> **Required work**
Copy exactly, and only, the lines from the line containing "Image resolution: width=1320" through the last line of the records below, both included, and leave out any pictures.

> **Provided data**
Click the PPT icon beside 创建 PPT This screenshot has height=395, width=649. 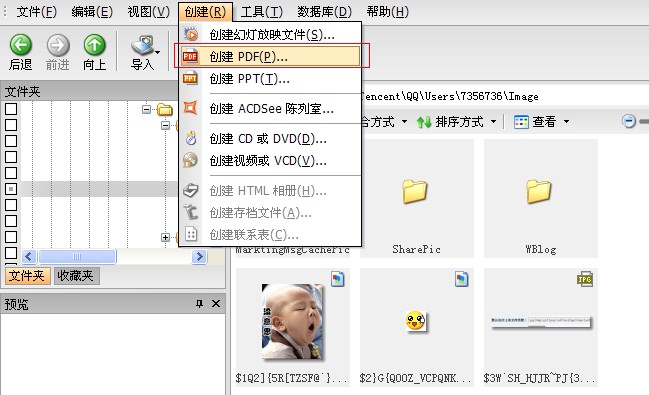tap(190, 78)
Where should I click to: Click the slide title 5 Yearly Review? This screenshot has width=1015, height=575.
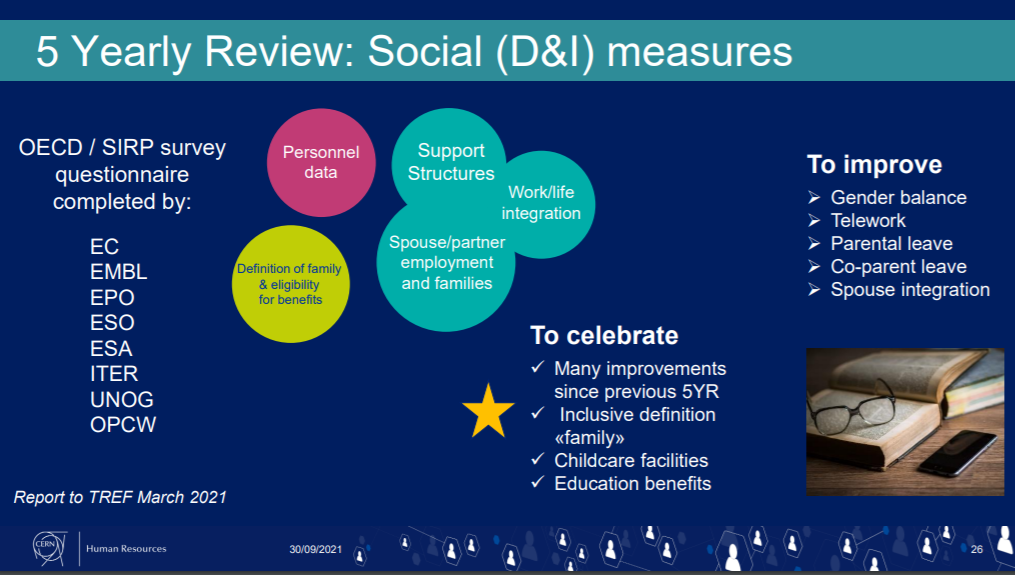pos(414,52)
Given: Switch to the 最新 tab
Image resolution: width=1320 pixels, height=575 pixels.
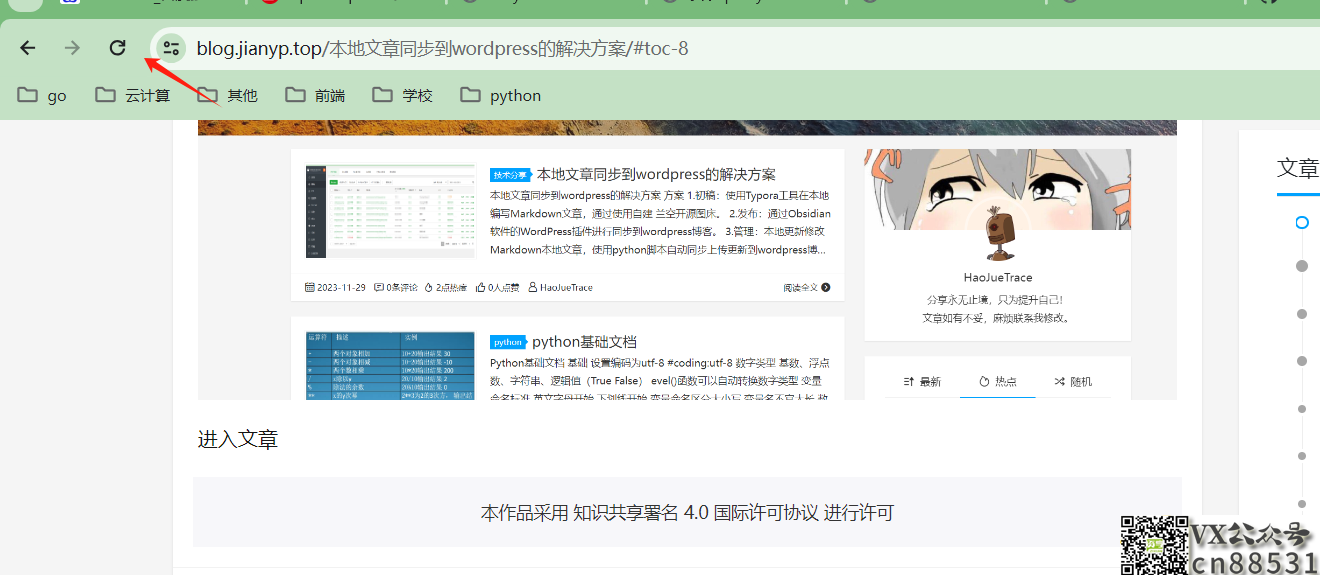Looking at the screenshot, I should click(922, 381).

> **Exercise output**
Image resolution: width=1320 pixels, height=575 pixels.
Looking at the screenshot, I should click(922, 381).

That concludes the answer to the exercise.